(Saved entries)
○ ○ ○ ○

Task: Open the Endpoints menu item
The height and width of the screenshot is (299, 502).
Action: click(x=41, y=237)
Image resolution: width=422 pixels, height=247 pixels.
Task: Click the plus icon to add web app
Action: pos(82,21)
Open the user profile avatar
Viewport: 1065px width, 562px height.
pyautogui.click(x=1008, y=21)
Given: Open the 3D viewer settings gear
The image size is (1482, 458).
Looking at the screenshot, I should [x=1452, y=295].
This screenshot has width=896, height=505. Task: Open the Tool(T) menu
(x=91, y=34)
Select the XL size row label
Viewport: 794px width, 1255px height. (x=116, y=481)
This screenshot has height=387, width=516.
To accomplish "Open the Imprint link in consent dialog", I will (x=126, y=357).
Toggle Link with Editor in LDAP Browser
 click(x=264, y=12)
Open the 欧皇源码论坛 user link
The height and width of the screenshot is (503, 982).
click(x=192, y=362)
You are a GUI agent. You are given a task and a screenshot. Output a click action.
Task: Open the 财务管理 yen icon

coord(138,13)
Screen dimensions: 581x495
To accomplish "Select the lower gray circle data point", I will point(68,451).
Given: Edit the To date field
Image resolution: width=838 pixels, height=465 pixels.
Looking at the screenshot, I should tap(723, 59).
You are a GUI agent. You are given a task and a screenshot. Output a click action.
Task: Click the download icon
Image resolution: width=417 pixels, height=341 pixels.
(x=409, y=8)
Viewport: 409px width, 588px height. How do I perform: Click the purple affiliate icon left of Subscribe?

○ ○ ○ ○

Aim of the exercise >> The data must be given again in full, exactly as written.

Task output >>
Task: Open the Endpoints menu item
The height and width of the screenshot is (299, 502).
Action: click(x=41, y=237)
Image resolution: width=422 pixels, height=247 pixels.
Task: Click the plus icon to add web app
Action: pos(82,21)
Open the user profile avatar
Viewport: 1065px width, 562px height.
pyautogui.click(x=1008, y=21)
Given: Open the 3D viewer settings gear
The image size is (1482, 458).
Looking at the screenshot, I should [x=1452, y=295].
This screenshot has width=896, height=505. Task: Open the Tool(T) menu
(x=91, y=34)
Select the XL size row label
Viewport: 794px width, 1255px height. (x=116, y=481)
This screenshot has height=387, width=516.
To accomplish "Open the Imprint link in consent dialog", I will (x=126, y=357).
Toggle Link with Editor in LDAP Browser
 click(x=264, y=12)
Open the 欧皇源码论坛 user link
The height and width of the screenshot is (503, 982).
click(x=192, y=362)
You are a GUI agent. You are given a task and a screenshot. Output a click action.
Task: Open the 财务管理 yen icon

coord(138,13)
Screen dimensions: 581x495
To accomplish "Select the lower gray circle data point", I will point(68,451).
Given: Edit the To date field
Image resolution: width=838 pixels, height=465 pixels.
Looking at the screenshot, I should tap(723, 59).
You are a GUI agent. You are given a task and a screenshot. Output a click action.
Task: Click the download icon
Image resolution: width=417 pixels, height=341 pixels.
(x=409, y=8)
Viewport: 409px width, 588px height. How do I perform: Click the purple affiliate icon left of Subscribe?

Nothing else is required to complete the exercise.